Simply Typed Lambda Calculus¶
Operational Semantics¶
To reason about the program we need semantics. The semantics describe how runtime terms are evaluated.
We have big-step, structural and contextual semantics which are equivalent but expressing how terms are evaluated in distinct ways.
We already have beta-reduction then why do we bother to study these semantics? In real programs, we have lots of operations that are difficult or impossible to
desribe purely based on beta-reduction. Also semantics can restrict the order of evaluation.
Big-step Semantics¶
In this natural semantics, \(e \downarrow v\) defines when a term \(e\) evaluates to a value \(v\).
Structural Semantics¶
Here we define a step-by-step process whereby the term is slowly reduced further and further.
They are needed when considering infinite executions or to model concurrency where the individual steps of multiple computations can interleave.

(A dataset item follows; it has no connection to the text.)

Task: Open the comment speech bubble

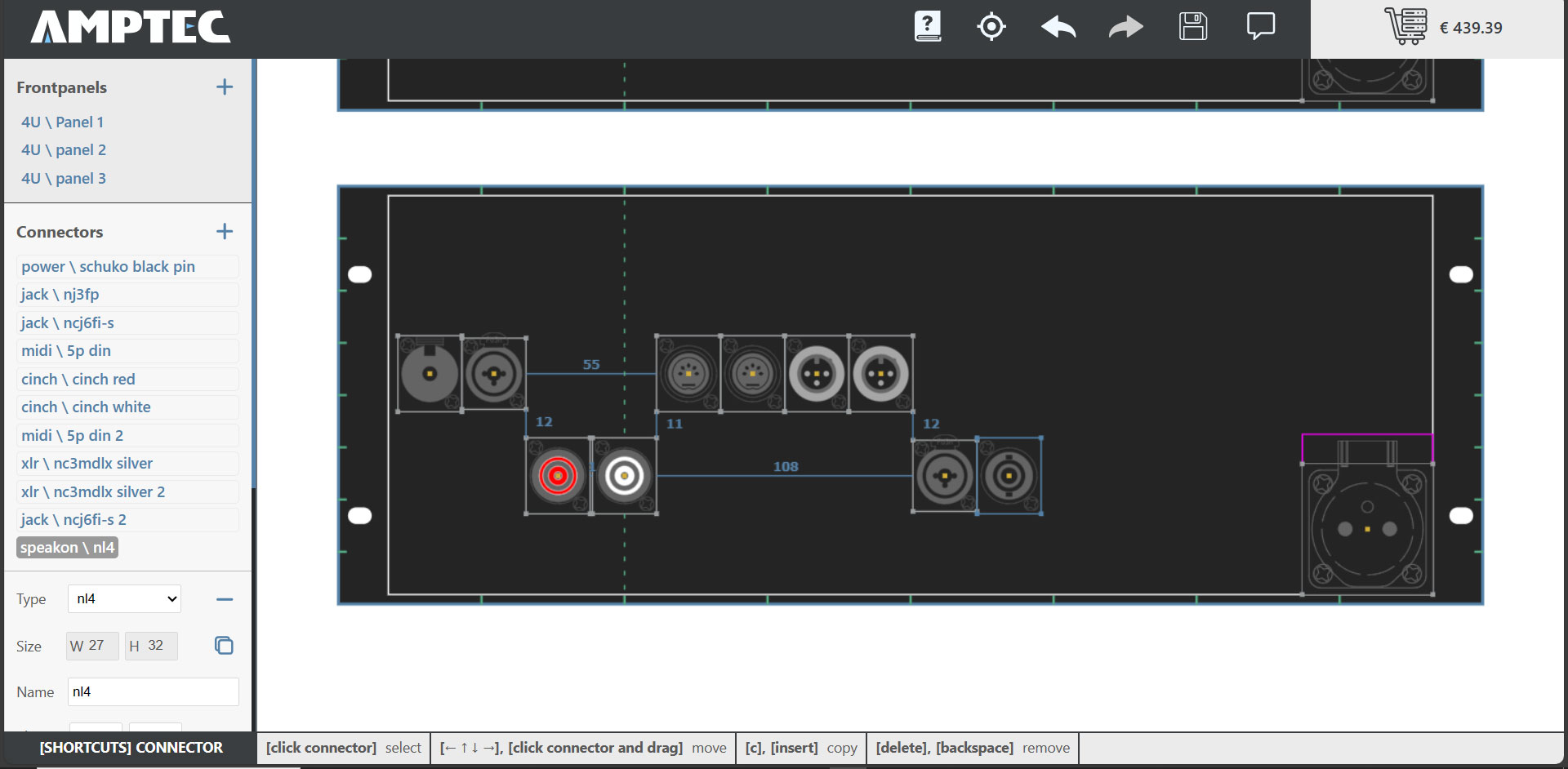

We define a structural call-by-value, weak, right-to-left small-step operational semantics on our runtime terms: \(e \succ e'\) means that \(e\) steps to \(e'\).
This is commonly used.
Call-by-value means we firstly evaluate the argument before we substitute.
Weak means we do not allow reduction below \(\lambda\) abstractions. For example, in a strong semantics the reduce \(\lambda x. (\lambda y.y) x\) could be further reduced into \(\lambda x.x\).
We donot further simplify the expressions inside a \(\lambda\) abstraction.
Right-to-left means a term like \(e_1 + e_2\) would be evaluated firstly into \(e_1 + e_2'\) before we begin evaluating \(e_1\).
Contextual Semantics¶
The problem of small step semantics are that it's very tedious to prove something since we have to discuss all cases for all possible operations even though the idea is exactly the same except that
we are using a different operation.
So in contextual semantics operations are generalised by a hole.